I believe this centralized approach is mistaken. The best way to produce high academic standards and better student learning is by decentralizing the process of determining standards, curriculum, and assessments. When we have choice and competition among different sets of standards, curricula, and assessments, they tend to improve in quality to better suit student needs and result in better outcomes.
One thing that should be understood with respect to nationalized approaches is that there is no evidence that countries that have nationalized systems get better results. Advocates for nationalization will point to other countries, such as Singapore, with higher achievement that also have a nationalized system as proof that we should do the same. But they fail to acknowledge that many countries that do worse than the United States on international tests also have nationalized systems. Conversely, many of the countries that do better than the United States, such as Canada, Australia, and Belgium, have decentralized systems. The research shows little or no relationship between nationalized approaches and student achievement.”
Cherry picking success stories is a common practice in the education establishment, so the fact that the assumptions and “facts” cited by those advocating common national standards are bogus shouldn’t surprise anyone. There is a multi-billion dollar textbook publishing and assessment business at stake here, and when you’re talking that sort of money, facts and reality are often cast aside in favor of profits, even if those profits come at the expense of our children’s education.
Jay notes that there is little evidence that the common standards issued to date for Math and English meet the “rigorous” standard we’ve been promised and in some instances fail to meet general admission requirements for many state Colleges and Universities – yet they are supposed to be “college or career ready”. Worse we’re developing a national set of more rigorous standards and assessments that are controlled by people who have a vested interest in showing our educational system in a positive light. How can you independently assess something when your jobs depends on that assessment showing a positive result?

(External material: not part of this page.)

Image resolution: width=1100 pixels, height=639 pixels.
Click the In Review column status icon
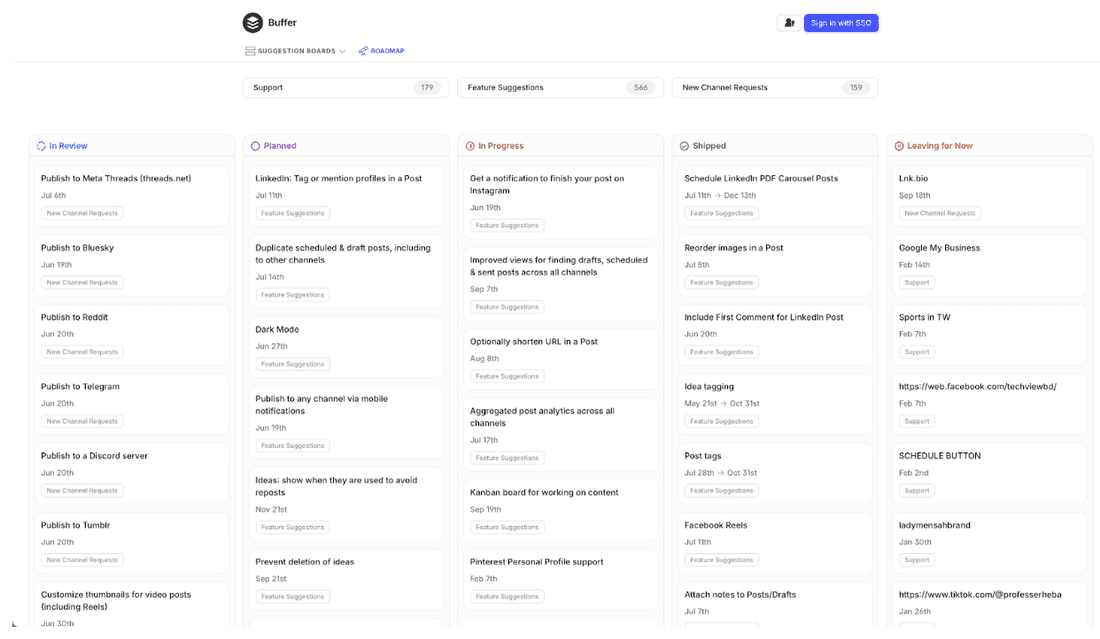(x=41, y=146)
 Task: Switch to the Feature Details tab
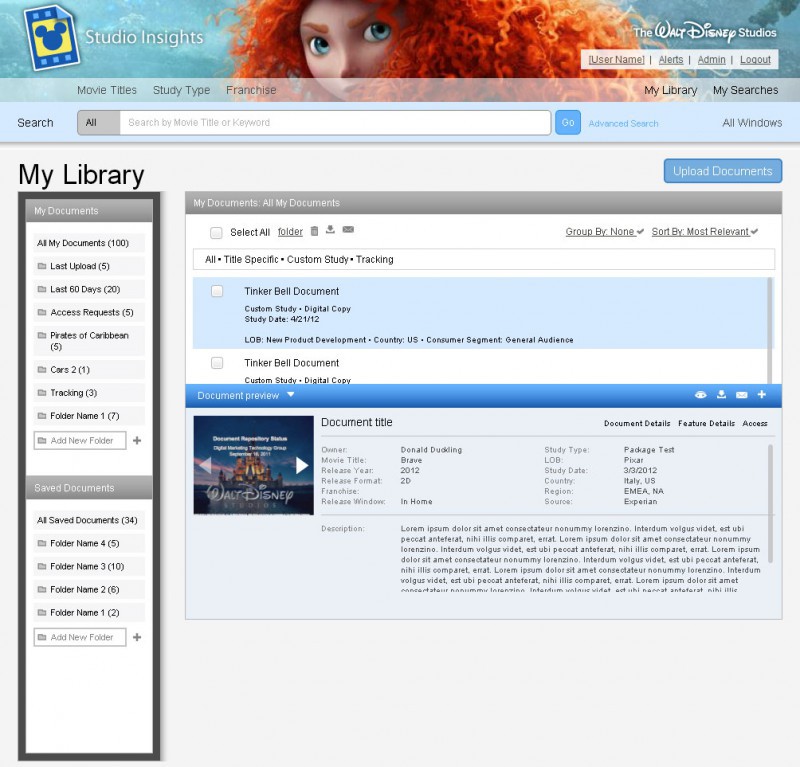706,424
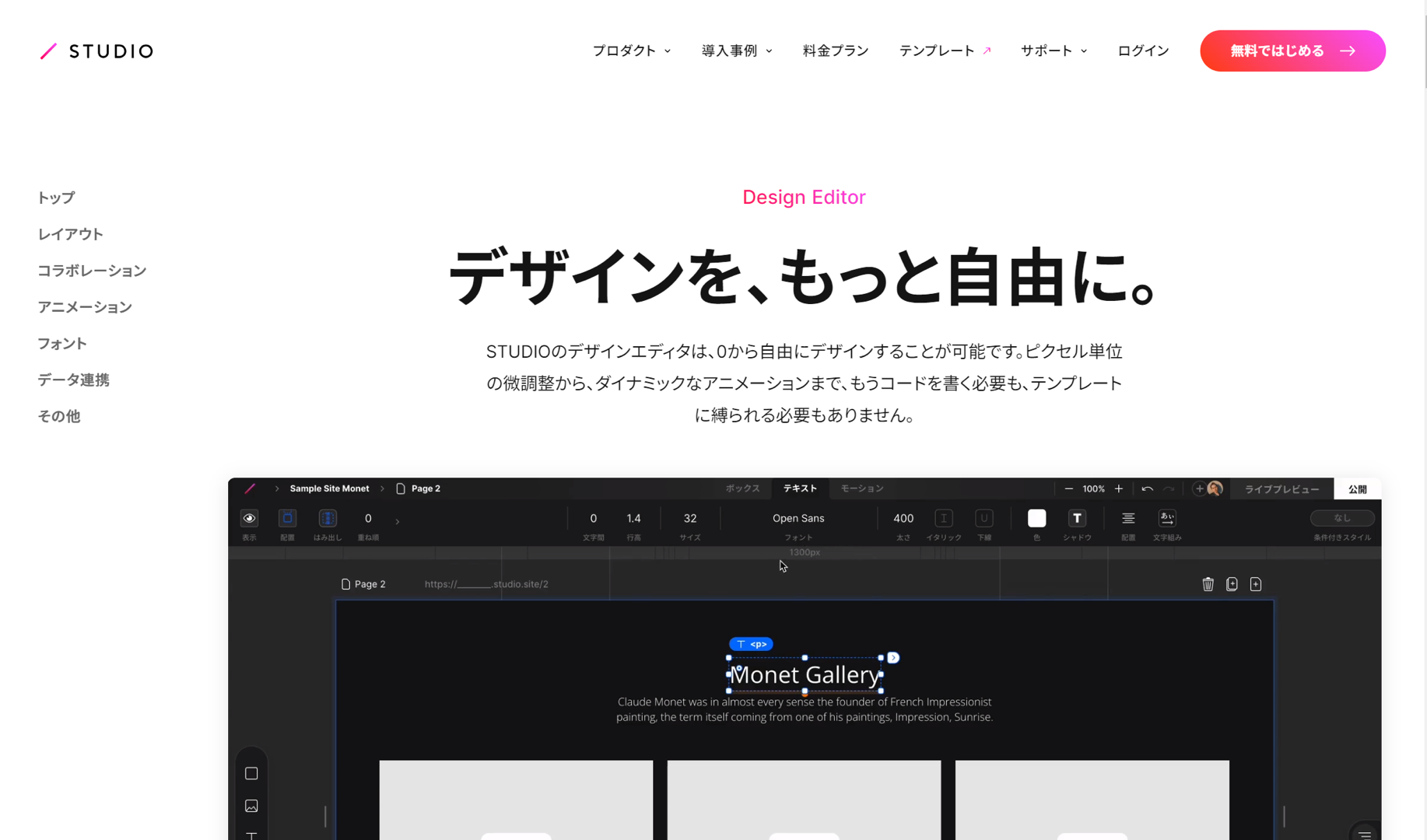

And then there’s the one size fits all fallacy.
….we are a large and diverse country. Teaching everyone the same material at the same time and in the same way may work in small homogenous countries, like Finland, but it cannot work in the United States. There is no single best way that would be appropriate for all students in all circumstances.
I do not mean to suggest that math is different in one place than it is in another, but the way in which we can best approach math, the age and sequence in which we introduce material, may vary significantly. As a concrete example, California currently introduces algebra in 8th grade but Common Core calls for this to be done in 9th grade. We don’t really know the best way for all students and it is dangerous to decide this at the national level and impose it on everyone.
One size never fits all.
Jay suggests that a return to decentralized standards and assessments with localities competing for students would go a long way toward improving student learning. He argues that parents will vote with their feet and choose to live in districts with the schools that provide the education they think their children need, and that under performing school districts will forced to adapt to remain competitive.
I respectfully disagree.
I don’t think people have that much control over where they live, especially in times like these where jobs are scarce and property values are so depressed that you can’t afford to move. I also think that under performing school districts will just lie to make themselves look better, which they already do with state controlled testing. Then there’s the whole rich person / poor person conundrum wherein the rich person has the resources to choose to live in better school districts with higher property values while the poor person who lacks those resources will be stuck taking whatever is offered in the area he / she can afford.
I think the real solution lies with giving parents the power and resources to choose which educational program best meets their children’s needs. For far too long parents have been relegated to the bleachers when it comes to their children’s education and it’s time to bring them off the bleachers and onto the field with their children. Parents should be given the power to choose like they had with the DC Opportunity Scholarship program rather than forcing them to accept whatever schools are available in the area near their job where they can afford to live. Schools would be accountable to their students’ parents rather than elected bodies they can sway with misleading presentations and omitted facts. And it’s a lot easier to move your child to a different school than it is to move to a different neighborhood.